* [Materials provided]
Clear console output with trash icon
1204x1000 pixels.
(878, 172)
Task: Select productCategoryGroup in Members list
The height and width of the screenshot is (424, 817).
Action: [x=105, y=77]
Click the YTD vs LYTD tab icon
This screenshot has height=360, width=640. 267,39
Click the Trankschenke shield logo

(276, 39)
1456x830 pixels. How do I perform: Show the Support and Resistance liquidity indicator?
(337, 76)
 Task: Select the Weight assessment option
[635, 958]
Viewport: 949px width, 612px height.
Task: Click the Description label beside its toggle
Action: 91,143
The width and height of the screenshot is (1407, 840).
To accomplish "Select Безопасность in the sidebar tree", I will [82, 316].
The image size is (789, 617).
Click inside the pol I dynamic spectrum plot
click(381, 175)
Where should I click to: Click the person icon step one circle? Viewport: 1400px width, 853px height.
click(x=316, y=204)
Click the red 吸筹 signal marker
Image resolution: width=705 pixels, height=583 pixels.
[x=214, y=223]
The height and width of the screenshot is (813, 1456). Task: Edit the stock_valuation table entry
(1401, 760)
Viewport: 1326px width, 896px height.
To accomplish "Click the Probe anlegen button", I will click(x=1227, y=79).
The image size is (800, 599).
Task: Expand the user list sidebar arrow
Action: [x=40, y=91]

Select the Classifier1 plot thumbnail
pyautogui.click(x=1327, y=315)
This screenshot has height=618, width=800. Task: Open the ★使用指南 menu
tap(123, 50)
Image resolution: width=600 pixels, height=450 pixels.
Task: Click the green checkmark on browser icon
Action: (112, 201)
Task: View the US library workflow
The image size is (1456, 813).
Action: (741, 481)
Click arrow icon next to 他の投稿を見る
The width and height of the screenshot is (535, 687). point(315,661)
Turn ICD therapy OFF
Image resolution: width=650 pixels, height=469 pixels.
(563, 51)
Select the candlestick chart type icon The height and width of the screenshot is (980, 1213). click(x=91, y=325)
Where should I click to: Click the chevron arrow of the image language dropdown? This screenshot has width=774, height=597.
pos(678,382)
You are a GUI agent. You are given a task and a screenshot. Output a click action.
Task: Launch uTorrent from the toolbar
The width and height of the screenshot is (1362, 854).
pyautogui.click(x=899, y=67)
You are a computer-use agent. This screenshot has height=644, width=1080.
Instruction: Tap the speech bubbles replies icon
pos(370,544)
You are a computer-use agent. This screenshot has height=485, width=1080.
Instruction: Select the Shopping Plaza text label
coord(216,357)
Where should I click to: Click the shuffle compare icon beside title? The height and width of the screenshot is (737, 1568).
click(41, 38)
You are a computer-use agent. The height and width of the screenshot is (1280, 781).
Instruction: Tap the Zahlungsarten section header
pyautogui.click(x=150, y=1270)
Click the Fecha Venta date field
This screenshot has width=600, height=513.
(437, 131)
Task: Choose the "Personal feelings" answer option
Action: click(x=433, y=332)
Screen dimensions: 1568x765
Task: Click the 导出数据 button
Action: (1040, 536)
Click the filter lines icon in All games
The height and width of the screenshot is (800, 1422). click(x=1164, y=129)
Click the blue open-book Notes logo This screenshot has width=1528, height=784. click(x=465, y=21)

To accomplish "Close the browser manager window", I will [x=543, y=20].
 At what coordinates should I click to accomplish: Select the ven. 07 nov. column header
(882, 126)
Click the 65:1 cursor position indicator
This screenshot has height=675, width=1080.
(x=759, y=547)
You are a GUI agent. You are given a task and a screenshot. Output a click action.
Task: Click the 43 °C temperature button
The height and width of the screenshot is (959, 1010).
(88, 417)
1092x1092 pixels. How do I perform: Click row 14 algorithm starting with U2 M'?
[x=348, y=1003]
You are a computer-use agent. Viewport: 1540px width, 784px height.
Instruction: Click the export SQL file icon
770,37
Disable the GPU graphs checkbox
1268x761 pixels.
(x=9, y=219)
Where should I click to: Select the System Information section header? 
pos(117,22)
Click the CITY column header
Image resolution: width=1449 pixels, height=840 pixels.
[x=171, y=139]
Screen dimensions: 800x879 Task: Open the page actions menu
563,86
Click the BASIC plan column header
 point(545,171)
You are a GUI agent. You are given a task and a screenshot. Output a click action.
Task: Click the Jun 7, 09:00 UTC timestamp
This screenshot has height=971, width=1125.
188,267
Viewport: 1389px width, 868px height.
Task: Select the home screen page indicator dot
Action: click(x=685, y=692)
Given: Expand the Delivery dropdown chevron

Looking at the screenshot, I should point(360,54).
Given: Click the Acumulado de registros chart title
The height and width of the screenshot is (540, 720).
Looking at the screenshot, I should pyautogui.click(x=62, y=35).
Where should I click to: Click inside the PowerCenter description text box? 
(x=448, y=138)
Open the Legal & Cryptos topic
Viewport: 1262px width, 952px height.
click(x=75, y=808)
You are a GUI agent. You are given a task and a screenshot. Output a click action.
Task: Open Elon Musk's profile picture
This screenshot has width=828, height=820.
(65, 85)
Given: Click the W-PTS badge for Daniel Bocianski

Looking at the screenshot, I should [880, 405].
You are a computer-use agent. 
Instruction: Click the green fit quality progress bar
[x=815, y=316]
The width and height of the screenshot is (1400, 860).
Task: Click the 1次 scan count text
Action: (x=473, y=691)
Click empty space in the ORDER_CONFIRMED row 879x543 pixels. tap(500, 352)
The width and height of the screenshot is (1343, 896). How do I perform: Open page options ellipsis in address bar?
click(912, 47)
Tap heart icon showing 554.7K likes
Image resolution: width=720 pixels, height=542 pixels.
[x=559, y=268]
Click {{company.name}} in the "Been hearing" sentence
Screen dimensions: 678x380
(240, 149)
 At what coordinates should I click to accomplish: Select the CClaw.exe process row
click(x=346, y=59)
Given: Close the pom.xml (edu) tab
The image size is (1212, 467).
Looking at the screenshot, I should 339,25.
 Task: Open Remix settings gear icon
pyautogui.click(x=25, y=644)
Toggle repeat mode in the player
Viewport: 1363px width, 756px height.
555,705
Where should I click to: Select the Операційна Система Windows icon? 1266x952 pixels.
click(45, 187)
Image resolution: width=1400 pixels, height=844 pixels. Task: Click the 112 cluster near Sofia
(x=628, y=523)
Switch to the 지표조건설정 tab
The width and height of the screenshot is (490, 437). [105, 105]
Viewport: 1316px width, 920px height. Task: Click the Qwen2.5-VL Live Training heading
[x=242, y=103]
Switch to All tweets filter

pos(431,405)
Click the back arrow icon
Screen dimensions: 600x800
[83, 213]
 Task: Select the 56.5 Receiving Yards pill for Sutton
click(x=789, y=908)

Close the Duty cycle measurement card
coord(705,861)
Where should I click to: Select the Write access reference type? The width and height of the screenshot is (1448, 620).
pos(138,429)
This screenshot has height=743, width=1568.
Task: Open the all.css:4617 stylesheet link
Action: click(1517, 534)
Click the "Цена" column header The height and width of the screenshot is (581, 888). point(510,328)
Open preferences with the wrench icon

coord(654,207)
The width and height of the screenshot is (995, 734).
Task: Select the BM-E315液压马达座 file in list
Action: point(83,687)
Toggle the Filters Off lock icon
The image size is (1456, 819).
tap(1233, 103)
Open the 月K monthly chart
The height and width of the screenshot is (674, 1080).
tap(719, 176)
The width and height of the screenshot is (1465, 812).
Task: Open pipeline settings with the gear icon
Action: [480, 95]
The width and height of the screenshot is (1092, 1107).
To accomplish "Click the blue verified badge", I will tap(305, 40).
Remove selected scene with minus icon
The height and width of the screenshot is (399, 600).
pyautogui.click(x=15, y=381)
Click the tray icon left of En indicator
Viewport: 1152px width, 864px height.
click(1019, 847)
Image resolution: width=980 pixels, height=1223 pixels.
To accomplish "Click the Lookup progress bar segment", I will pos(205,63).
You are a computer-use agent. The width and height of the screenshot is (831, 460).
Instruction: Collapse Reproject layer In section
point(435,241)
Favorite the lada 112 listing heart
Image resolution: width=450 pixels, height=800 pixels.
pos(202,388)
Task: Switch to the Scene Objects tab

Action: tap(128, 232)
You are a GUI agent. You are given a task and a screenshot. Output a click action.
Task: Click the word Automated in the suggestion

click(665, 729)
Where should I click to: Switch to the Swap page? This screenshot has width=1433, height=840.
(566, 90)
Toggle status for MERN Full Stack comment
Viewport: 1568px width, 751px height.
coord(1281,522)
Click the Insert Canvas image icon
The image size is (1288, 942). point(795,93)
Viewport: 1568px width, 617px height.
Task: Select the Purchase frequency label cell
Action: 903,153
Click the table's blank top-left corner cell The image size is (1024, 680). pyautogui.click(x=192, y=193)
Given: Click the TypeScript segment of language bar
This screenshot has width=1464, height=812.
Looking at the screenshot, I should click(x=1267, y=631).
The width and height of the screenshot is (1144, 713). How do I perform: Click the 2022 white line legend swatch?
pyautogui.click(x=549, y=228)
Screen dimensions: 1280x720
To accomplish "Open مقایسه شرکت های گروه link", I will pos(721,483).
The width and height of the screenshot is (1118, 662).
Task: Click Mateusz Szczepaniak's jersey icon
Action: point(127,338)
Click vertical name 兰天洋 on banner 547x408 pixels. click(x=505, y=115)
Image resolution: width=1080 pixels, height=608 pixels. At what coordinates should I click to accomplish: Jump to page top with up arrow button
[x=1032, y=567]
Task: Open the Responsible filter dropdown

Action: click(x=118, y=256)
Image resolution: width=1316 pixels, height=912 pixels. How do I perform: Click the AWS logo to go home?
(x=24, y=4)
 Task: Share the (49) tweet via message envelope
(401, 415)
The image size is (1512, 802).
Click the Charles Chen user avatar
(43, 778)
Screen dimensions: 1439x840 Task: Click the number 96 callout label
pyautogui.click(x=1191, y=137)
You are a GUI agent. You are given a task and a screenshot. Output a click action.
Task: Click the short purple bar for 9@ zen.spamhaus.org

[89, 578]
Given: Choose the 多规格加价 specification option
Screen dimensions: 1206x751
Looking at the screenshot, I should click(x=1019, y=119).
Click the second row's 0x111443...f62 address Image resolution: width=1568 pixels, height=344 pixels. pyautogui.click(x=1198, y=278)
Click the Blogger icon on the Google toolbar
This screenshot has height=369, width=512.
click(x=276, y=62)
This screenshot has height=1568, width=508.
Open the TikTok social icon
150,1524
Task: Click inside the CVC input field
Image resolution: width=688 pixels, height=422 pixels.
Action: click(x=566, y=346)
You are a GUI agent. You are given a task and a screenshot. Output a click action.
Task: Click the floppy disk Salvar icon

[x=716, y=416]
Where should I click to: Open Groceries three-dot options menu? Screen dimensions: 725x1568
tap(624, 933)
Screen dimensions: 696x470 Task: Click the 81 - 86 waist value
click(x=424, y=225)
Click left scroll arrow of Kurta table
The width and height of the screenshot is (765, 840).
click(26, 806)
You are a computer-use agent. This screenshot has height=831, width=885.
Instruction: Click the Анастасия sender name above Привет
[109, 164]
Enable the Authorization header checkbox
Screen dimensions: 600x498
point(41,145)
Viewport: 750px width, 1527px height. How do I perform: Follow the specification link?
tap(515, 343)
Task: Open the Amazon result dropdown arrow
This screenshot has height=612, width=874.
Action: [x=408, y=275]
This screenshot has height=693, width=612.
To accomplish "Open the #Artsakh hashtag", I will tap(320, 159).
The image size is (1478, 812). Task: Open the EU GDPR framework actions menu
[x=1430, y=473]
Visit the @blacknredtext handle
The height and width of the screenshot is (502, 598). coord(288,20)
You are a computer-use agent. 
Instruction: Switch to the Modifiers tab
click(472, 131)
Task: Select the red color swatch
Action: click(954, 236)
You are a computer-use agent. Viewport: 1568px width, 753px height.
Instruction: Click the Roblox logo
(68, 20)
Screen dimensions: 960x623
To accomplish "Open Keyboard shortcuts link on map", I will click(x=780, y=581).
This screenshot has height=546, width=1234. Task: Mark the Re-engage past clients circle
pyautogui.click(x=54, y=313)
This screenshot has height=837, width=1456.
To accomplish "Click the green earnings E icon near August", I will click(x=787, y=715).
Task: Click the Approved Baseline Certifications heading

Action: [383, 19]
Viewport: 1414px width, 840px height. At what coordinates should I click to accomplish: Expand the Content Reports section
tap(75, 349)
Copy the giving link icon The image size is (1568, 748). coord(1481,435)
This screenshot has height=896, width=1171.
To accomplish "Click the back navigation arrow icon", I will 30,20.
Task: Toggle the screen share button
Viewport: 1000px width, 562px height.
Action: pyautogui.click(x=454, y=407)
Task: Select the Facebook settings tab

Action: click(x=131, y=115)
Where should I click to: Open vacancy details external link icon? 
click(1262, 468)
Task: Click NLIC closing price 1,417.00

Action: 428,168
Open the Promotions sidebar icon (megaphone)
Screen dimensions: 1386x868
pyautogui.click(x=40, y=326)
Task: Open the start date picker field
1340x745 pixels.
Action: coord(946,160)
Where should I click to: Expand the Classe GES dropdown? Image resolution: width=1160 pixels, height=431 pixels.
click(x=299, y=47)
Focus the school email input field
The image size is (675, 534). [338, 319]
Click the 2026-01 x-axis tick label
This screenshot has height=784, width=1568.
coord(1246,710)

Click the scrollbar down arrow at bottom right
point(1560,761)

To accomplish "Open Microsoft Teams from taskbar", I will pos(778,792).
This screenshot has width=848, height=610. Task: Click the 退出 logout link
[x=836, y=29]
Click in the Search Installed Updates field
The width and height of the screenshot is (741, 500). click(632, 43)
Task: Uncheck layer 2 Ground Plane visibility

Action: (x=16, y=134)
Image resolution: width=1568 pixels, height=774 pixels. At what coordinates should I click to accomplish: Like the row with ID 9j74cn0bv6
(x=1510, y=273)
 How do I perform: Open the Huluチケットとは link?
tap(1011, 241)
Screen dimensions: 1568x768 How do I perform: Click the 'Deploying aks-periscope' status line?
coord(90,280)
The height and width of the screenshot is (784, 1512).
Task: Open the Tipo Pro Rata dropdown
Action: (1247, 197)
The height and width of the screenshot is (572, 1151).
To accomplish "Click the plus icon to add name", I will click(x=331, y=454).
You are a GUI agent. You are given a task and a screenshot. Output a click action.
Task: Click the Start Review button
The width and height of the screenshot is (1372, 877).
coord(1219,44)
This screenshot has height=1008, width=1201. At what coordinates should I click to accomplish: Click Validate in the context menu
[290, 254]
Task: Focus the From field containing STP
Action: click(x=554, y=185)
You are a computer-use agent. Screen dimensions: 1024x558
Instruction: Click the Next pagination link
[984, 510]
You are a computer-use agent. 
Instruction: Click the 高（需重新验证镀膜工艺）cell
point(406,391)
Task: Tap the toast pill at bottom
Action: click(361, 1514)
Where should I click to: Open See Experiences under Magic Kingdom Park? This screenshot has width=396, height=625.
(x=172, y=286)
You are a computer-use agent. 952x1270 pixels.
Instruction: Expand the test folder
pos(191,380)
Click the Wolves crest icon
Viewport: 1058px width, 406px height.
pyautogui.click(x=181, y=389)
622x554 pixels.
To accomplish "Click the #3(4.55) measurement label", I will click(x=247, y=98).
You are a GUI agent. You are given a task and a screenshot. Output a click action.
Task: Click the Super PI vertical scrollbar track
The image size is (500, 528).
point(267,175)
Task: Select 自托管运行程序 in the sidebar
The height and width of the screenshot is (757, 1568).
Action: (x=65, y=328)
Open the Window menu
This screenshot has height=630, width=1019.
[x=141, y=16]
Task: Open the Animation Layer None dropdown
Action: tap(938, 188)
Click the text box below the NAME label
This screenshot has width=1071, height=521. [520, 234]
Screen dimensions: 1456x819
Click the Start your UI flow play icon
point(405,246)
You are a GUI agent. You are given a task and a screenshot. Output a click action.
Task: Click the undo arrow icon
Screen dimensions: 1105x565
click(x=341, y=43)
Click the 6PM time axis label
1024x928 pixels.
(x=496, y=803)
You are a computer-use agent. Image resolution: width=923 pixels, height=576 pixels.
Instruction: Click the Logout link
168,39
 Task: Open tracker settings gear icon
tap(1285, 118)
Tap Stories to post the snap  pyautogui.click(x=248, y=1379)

* [Set problem]
Reproduce verbatim the entries starting with the line that contains "Copy the giving" and going on through the line that contains "I will 30,20.".

* [Answer to this problem]
Copy the giving link icon The image size is (1568, 748). coord(1481,435)
This screenshot has height=896, width=1171.
To accomplish "Click the back navigation arrow icon", I will 30,20.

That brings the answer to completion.